(Beginning of GIVEN INFORMATION)

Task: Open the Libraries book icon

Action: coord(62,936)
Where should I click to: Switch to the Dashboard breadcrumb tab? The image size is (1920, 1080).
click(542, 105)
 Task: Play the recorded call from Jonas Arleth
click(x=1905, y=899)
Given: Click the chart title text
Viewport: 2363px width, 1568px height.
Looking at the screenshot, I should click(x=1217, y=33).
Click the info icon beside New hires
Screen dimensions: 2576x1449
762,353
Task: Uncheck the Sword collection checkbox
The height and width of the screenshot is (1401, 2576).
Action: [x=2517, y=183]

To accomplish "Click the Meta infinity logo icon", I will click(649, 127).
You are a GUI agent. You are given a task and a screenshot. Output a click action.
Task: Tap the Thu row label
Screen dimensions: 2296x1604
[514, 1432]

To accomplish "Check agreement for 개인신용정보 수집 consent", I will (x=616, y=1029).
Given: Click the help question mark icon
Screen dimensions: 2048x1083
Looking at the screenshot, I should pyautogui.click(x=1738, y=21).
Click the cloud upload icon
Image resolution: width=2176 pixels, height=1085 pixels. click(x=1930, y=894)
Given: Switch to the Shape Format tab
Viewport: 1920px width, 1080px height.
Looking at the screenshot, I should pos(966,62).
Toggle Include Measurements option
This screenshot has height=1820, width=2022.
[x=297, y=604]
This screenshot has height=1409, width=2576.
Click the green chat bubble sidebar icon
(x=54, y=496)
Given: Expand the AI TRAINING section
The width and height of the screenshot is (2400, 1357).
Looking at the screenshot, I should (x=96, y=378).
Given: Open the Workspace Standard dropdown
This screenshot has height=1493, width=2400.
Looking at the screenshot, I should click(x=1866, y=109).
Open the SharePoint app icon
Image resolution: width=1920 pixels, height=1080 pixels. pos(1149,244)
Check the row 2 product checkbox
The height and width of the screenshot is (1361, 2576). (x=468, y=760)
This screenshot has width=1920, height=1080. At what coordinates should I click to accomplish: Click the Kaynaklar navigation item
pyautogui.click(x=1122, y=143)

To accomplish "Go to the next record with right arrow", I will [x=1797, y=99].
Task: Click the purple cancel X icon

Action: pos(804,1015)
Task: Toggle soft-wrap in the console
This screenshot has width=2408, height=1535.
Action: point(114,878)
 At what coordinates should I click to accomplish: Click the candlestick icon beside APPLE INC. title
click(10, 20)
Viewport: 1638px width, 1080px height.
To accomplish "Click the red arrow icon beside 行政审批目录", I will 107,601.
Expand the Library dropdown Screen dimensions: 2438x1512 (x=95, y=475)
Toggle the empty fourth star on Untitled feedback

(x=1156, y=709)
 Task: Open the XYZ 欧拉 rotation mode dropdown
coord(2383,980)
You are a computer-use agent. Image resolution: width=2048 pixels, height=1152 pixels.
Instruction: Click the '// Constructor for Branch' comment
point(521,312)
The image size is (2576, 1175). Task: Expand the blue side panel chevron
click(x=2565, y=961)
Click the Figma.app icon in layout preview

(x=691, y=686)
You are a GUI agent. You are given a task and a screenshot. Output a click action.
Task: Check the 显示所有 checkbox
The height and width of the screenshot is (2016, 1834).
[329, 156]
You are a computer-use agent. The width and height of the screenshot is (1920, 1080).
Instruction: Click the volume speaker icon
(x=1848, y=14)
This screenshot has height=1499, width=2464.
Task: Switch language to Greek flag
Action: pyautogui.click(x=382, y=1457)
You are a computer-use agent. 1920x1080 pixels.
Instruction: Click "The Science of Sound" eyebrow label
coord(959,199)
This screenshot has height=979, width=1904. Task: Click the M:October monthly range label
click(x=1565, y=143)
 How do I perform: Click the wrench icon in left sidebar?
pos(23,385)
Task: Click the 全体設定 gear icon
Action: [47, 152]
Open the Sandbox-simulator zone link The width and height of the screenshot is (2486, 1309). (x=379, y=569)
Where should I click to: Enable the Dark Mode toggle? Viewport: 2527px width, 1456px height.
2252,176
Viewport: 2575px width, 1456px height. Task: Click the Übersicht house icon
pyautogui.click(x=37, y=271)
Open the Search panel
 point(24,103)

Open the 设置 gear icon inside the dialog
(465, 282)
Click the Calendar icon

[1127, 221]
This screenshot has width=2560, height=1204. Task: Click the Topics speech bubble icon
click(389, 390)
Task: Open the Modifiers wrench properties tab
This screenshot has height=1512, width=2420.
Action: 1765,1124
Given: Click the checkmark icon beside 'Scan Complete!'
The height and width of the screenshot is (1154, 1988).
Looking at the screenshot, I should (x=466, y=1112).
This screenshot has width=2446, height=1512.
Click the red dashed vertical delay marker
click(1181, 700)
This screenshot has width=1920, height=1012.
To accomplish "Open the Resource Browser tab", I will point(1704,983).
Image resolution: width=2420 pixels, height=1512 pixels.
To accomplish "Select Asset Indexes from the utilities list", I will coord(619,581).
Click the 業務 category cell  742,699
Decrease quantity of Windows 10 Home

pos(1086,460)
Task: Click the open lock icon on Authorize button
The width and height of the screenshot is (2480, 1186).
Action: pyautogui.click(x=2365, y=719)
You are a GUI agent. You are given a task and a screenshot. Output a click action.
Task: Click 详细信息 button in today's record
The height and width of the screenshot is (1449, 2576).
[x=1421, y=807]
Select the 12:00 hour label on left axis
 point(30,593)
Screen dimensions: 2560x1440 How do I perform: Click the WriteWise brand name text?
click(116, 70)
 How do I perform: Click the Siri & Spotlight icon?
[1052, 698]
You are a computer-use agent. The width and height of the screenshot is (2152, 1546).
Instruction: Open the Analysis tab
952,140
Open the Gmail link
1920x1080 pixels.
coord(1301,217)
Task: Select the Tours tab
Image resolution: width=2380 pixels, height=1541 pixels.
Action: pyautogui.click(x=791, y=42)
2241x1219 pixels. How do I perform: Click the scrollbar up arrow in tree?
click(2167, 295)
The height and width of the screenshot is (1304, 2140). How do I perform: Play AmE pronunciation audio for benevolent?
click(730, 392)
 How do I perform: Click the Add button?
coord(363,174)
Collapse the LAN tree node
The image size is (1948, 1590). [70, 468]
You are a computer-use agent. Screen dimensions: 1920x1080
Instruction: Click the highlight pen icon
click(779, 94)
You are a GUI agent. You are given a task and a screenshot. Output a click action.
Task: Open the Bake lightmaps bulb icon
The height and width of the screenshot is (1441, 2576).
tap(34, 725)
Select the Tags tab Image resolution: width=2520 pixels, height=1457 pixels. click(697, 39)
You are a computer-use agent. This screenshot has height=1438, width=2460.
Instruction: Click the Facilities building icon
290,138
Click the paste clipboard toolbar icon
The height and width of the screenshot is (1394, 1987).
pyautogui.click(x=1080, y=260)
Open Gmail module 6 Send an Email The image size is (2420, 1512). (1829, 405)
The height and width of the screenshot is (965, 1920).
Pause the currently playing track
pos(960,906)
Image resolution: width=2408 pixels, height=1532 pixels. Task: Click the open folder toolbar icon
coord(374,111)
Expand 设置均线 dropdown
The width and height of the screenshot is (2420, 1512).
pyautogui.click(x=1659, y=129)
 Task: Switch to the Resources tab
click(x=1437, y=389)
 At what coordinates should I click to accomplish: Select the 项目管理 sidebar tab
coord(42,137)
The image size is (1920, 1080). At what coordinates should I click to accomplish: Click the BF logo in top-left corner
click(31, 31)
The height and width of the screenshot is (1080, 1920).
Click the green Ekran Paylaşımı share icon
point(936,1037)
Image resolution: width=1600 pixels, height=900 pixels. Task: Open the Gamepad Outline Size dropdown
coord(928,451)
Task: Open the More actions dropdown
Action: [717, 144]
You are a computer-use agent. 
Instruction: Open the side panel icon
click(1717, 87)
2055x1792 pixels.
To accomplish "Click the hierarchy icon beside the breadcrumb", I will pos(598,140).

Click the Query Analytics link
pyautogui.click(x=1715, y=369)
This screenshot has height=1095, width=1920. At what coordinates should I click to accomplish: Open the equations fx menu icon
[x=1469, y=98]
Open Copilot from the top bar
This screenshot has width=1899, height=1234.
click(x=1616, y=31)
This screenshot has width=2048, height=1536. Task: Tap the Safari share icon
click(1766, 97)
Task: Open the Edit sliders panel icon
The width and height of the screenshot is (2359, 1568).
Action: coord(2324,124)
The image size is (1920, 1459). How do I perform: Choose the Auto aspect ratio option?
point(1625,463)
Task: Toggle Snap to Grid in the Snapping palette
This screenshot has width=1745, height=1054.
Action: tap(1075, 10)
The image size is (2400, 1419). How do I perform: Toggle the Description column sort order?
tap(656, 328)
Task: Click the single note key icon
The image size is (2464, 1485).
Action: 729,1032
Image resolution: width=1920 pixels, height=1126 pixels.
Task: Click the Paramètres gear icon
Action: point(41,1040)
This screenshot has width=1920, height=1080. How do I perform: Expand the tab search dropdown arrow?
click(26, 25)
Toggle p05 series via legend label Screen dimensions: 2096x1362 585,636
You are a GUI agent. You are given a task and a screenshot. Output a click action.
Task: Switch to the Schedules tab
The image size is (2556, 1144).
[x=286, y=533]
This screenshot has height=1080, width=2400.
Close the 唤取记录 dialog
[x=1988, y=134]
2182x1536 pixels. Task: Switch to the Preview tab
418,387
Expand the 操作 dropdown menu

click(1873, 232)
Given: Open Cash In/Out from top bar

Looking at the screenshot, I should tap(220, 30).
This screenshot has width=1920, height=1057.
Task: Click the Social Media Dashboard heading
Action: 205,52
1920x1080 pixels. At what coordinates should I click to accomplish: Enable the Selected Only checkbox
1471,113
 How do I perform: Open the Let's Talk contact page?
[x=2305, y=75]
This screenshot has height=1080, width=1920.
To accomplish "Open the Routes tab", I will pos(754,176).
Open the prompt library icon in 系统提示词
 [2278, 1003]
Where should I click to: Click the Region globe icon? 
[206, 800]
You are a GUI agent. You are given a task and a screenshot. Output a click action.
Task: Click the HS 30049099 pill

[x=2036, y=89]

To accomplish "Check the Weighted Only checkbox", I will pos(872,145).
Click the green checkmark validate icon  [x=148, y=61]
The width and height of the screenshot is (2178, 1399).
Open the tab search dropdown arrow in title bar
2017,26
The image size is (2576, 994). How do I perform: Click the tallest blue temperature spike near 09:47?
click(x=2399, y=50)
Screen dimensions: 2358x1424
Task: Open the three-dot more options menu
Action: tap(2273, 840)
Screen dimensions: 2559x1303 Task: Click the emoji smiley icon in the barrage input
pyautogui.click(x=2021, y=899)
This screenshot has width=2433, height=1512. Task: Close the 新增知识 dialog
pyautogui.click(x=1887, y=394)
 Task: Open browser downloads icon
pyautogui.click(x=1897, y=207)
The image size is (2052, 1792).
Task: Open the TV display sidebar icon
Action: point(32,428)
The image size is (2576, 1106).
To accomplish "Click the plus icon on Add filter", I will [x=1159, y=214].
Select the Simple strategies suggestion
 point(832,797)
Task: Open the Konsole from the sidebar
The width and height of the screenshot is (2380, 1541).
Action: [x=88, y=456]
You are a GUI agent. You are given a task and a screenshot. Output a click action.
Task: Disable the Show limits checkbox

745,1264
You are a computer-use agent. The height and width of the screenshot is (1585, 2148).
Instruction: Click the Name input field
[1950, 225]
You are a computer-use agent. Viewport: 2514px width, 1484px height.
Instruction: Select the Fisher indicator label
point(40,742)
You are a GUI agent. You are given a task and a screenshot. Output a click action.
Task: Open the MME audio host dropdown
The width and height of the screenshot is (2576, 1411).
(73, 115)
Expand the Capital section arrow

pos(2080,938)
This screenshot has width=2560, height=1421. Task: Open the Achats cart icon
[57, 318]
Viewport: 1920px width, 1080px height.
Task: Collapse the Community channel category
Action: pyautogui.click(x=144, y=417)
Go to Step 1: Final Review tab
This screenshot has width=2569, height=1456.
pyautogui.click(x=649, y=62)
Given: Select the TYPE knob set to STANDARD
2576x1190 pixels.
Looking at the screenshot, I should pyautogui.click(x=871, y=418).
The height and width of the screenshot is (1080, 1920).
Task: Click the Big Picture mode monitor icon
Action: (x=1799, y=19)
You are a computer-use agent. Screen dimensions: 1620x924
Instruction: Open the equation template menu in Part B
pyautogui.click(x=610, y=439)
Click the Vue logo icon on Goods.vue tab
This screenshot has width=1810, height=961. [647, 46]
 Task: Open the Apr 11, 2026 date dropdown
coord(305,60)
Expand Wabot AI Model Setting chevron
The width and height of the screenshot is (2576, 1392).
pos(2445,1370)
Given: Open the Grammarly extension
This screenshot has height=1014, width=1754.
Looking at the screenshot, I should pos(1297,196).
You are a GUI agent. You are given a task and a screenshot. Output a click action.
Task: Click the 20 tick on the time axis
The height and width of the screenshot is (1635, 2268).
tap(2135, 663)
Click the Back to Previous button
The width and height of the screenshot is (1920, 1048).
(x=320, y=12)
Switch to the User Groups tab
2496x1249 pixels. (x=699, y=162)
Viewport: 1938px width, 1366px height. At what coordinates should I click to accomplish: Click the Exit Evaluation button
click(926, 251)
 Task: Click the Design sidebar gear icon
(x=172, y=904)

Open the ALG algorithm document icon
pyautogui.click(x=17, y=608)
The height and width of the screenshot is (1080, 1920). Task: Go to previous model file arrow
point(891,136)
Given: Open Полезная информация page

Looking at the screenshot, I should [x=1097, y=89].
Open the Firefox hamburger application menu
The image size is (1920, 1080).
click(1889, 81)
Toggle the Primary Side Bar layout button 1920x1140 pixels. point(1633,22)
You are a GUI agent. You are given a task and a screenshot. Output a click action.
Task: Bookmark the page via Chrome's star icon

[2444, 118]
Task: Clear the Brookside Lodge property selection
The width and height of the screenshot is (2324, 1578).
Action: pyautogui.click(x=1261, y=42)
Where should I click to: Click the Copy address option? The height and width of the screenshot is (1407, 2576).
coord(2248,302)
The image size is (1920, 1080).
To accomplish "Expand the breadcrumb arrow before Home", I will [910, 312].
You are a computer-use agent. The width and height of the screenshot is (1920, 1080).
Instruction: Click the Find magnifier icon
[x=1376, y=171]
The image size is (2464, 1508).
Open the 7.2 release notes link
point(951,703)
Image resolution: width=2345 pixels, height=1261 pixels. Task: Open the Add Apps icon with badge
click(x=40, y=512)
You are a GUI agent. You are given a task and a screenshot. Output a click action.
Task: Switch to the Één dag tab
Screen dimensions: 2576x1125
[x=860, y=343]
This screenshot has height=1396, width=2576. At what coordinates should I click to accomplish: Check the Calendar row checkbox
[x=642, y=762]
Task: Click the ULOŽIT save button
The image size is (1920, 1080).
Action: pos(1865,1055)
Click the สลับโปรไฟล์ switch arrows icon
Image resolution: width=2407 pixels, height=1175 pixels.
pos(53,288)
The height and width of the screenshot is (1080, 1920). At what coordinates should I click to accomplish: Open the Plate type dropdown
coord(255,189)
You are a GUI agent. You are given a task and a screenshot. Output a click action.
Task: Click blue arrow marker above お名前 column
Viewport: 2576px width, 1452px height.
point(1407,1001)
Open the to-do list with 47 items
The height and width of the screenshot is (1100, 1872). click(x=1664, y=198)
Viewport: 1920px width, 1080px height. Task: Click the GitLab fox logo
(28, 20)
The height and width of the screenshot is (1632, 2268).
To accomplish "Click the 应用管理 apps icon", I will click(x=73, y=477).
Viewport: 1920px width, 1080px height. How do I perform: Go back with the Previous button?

(End of GIVEN INFORMATION)

» TASK
Among the records above, extract exactly the lines from the line with "Open the tab" to the line with "Given: Select the TYPE knob set to STANDARD", both lines included, and leave out the rest.

» RESULT FOR THIS EXERCISE
Open the tab search dropdown arrow in title bar
2017,26
The image size is (2576, 994). How do I perform: Click the tallest blue temperature spike near 09:47?
click(x=2399, y=50)
Screen dimensions: 2358x1424
Task: Open the three-dot more options menu
Action: tap(2273, 840)
Screen dimensions: 2559x1303 Task: Click the emoji smiley icon in the barrage input
pyautogui.click(x=2021, y=899)
This screenshot has width=2433, height=1512. Task: Close the 新增知识 dialog
pyautogui.click(x=1887, y=394)
 Task: Open browser downloads icon
pyautogui.click(x=1897, y=207)
The image size is (2052, 1792).
Task: Open the TV display sidebar icon
Action: point(32,428)
The image size is (2576, 1106).
To accomplish "Click the plus icon on Add filter", I will [x=1159, y=214].
Select the Simple strategies suggestion
 point(832,797)
Task: Open the Konsole from the sidebar
The width and height of the screenshot is (2380, 1541).
Action: [x=88, y=456]
You are a GUI agent. You are given a task and a screenshot. Output a click action.
Task: Disable the Show limits checkbox

745,1264
You are a computer-use agent. The height and width of the screenshot is (1585, 2148).
Instruction: Click the Name input field
[1950, 225]
You are a computer-use agent. Viewport: 2514px width, 1484px height.
Instruction: Select the Fisher indicator label
point(40,742)
You are a GUI agent. You are given a task and a screenshot. Output a click action.
Task: Open the MME audio host dropdown
The width and height of the screenshot is (2576, 1411).
(73, 115)
Expand the Capital section arrow

pos(2080,938)
This screenshot has width=2560, height=1421. Task: Open the Achats cart icon
[57, 318]
Viewport: 1920px width, 1080px height.
Task: Collapse the Community channel category
Action: pyautogui.click(x=144, y=417)
Go to Step 1: Final Review tab
This screenshot has width=2569, height=1456.
pyautogui.click(x=649, y=62)
Given: Select the TYPE knob set to STANDARD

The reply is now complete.